Now lean the yard stick up to the rim of the bucket

The mice will walk up the yard stick jump to the can which will spin on the wire dumping them into the water and resetting itself.

Hope that helps


----------



## Fire Bug (Jan 22, 2008)

CTwoodnpelletburner said:
			
		

> I would have to say BS on the mouse relocation program.  You are just making it someone elses problem at that point.  Mice are pests to and in a home.  I too think they are cute and all but I do not want them in my house, crapping in my cookware, tunneling in my insulation and hoarding my cat's food.
> 
> My two cats do a rather amazing job at killing mice - and a few chipmunks which i would prefer they not do as they do not come in the house.  It is just amazing how there are always more mice to take their place.  The biggest problem, as mentioned, is that in making all of these glorious piles of wood we have also constructed some beautiful homes for these mice where they can multiply very quickly.  The woodpile is quite a safe place for them as opposed to the options they have without them.

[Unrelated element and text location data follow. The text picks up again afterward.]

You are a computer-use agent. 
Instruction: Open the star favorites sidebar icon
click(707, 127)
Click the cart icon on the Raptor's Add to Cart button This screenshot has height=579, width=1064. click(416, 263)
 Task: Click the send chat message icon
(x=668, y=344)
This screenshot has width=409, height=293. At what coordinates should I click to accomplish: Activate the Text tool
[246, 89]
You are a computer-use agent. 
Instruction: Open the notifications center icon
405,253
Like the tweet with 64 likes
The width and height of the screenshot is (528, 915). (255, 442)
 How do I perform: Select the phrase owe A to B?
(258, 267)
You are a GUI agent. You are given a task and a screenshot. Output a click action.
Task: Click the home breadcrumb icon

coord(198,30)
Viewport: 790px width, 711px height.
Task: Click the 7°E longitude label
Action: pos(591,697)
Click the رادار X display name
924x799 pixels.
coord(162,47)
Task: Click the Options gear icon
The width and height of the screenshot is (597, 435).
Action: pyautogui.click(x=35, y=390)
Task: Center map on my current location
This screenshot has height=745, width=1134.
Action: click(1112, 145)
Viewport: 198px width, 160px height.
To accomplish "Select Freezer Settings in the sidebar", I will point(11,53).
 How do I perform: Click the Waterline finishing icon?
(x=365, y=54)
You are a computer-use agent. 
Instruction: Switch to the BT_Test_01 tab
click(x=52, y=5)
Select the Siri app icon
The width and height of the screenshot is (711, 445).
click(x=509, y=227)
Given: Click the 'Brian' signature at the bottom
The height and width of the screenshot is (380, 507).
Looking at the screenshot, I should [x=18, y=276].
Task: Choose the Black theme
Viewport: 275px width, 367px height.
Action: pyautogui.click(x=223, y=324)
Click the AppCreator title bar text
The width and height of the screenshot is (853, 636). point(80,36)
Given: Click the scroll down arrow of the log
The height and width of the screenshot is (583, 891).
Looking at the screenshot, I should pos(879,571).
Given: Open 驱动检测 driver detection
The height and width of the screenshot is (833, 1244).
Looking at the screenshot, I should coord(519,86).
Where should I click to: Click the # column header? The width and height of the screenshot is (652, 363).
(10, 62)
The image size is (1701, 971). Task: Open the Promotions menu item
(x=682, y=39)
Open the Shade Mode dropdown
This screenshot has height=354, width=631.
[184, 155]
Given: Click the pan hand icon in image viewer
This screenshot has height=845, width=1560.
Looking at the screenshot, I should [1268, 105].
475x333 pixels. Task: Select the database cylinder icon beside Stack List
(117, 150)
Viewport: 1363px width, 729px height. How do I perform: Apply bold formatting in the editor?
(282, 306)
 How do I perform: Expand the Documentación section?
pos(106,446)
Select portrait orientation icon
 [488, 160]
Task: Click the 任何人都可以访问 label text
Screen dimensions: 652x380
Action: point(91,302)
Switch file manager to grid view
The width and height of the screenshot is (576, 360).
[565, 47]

I agree with controling these rodents and keeping them out of your home and especially your living areas,(cats are a great help in this case), but if you think you are going to eliminated the rodent population by use of snap traps or poision, boy, are you headed down the wrong track. It will never happen!
 The most effective method is to keep them out of the houese, period.
 You must find the points of entry and block them.
John


----------



## Fire Bug (Jan 22, 2008)

velvetfoot said:
			
		

> I had a mouse nest underneath the hood of a car that I use regularly.
> I had no damage, except for some insulation damage, but I've heard they can destroy a car's wiring which can cost thousands.



Mothballs, fabric softner sheets, Irish Spring Soap, put in the trunk, under the dash, under the seats, foot wells in the interrior will help keep them out of autos.
John


----------



## Henz (Jan 22, 2008)

My wood is piled on my screen patio outside. Yes, there are mice in it. Doesnt really bother me though.


----------



## HumaneSocietySteve (Jan 23, 2008)

Fire Bug,

By BS I suppose you mean Best Solution. The relocation program really works. I did of course mean that you should relocate the mice to an uninhabited location so they don't become a problem for someone else after you catch them in the Safe Trap. Anytime you can solve a CRITTER problem without the taking of life is always the best solution even if it involves a little inconvenience for us humans. As a Volunteer Animal Cruelty Investigator I can tell you there is enough cruelty and neglect in the world towards animals and for that matter people. If there it is a humane solution to a problem that involves helping nature solve the problem we should take it. Remember if you use this solution to your mice problem always relocate the mice at least a 1/2 mile from your house or they may find their way home.  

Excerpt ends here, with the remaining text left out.